Dataset entries:
*****

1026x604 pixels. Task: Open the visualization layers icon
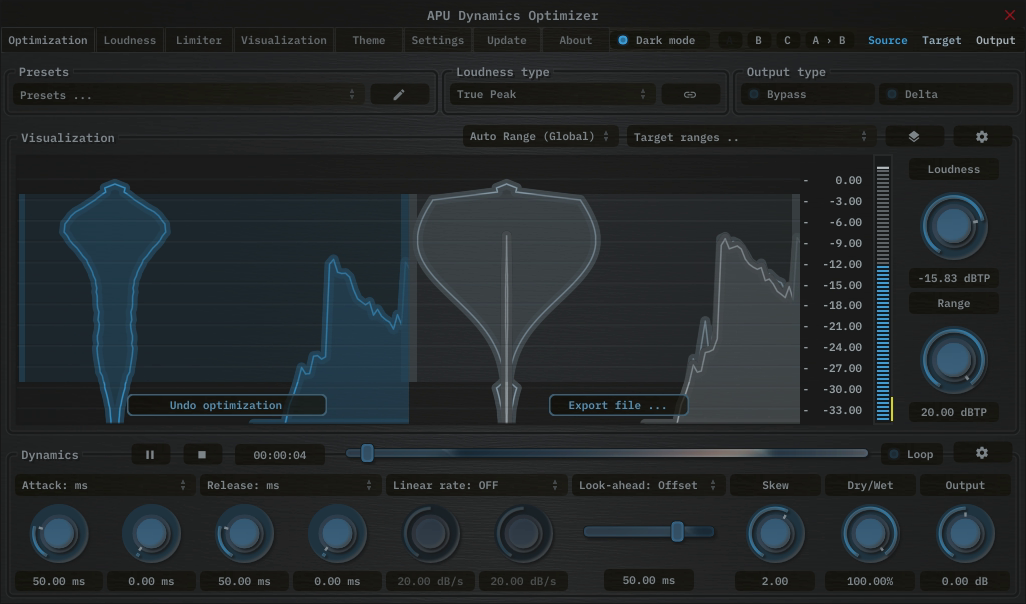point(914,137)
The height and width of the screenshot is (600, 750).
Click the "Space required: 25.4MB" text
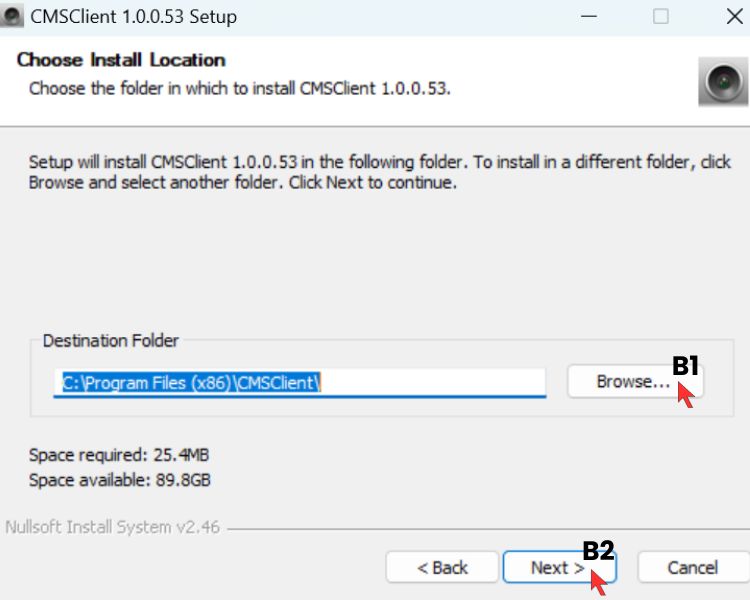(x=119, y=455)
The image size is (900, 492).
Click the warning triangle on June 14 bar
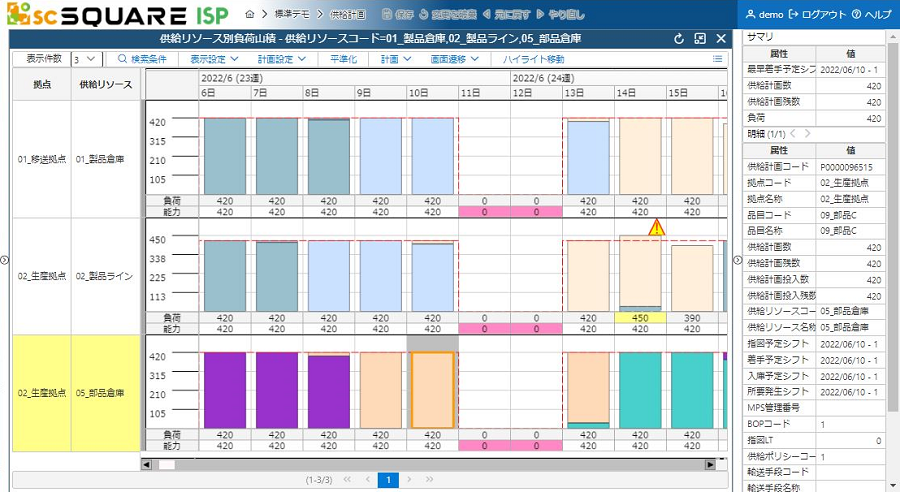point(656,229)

*****

## Work order
Print the lines from the one that contains "The image size is (900, 492)." through the last line of the data, exactly and in full, and no other lines. Pictures are not part of the copy.

## Exercise output
The image size is (900, 492).
Click the warning triangle on June 14 bar
point(656,229)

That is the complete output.